Option three is the easiest to explore, so let's start with a random benchmark to use as a baseline:
Python 3.6.0+ (default, Mar 7 2017, 00:04:40)
[GCC 4.8.5 20150623 (Red Hat 4.8.5-11)] on linux
Type "help", "copyright", "credits" or "license" for more information.
>>> from performance.benchmarks.bm_nbody import bench_nbody
>>> bench_nbody(10, 'sun', 100000)
9.907924063038081
The following patch is a little long, but each individual change is relatively boring, and all the changes are motivated by what we saw in gcc's assembly:
- Using
f->f_localsplus
instead offastlocals
, to save on a memory load. - Using
oparg
as an unsigned type, to save onmovsxd
instructions. - Computing
next_instr - first_instr
as a difference ofchar*
s rather thanuint16_t*
s, to save on asar
and anadd
.
diff --git a/Python/ceval.c b/Python/ceval.c
index d5172b9..79ccf2a 100644
--- a/Python/ceval.c
+++ b/Python/ceval.c
@@ -729,7 +729,7 @@ _PyEval_EvalFrameDefault(PyFrameObject *f, int throwflag)
int opcode; /* Current opcode */
int oparg; /* Current opcode argument, if any */
enum why_code why; /* Reason for block stack unwind */
- PyObject **fastlocals, **freevars;
+ PyObject **freevars;
PyObject *retval = NULL; /* Return value */
PyThreadState *tstate = PyThreadState_GET();
PyCodeObject *co;
@@ -865,7 +865,7 @@ _PyEval_EvalFrameDefault(PyFrameObject *f, int throwflag)
/* Code access macros */
/* The integer overflow is checked by an assertion below. */
-#define INSTR_OFFSET() (sizeof(_Py_CODEUNIT) * (int)(next_instr - first_instr))

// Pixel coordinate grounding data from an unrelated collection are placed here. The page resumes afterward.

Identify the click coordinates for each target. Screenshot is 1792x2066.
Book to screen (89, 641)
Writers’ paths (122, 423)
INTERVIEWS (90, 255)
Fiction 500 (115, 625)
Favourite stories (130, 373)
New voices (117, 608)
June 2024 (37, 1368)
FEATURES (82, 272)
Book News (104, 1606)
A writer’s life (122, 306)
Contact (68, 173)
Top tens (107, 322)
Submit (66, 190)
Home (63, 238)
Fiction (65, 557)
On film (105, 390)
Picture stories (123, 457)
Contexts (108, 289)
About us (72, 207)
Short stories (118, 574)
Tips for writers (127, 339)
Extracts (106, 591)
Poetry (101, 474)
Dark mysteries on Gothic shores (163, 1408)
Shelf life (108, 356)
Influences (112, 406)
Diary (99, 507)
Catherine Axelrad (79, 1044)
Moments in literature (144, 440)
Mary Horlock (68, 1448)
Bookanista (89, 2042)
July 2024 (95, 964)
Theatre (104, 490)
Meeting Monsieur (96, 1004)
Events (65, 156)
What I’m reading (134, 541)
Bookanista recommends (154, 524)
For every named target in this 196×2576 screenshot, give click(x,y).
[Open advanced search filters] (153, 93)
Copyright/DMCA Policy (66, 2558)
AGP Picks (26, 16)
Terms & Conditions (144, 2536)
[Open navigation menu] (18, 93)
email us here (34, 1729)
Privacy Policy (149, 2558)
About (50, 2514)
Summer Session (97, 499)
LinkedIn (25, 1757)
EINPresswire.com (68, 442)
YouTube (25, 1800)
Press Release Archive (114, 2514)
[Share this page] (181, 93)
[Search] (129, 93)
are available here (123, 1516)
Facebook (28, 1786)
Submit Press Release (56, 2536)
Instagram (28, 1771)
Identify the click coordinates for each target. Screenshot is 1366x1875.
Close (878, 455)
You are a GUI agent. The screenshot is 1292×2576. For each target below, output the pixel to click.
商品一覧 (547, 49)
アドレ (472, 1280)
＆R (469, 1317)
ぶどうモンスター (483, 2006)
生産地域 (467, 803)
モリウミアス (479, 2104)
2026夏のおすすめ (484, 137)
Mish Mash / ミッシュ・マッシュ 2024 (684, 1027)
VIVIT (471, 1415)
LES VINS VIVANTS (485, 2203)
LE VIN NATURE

+#define INSTR_OFFSET() ((char*)next_instr - (char*)first_instr)
#define NEXTOPARG() do { \
_Py_CODEUNIT word = *next_instr; \
opcode = _Py_OPCODE(word); \
@@ -959,7 +959,7 @@ _PyEval_EvalFrameDefault(PyFrameObject *f, int throwflag)
/* Local variable macros */
-#define GETLOCAL(i) (fastlocals[i])
+#define GETLOCAL(i) (f->f_localsplus[i])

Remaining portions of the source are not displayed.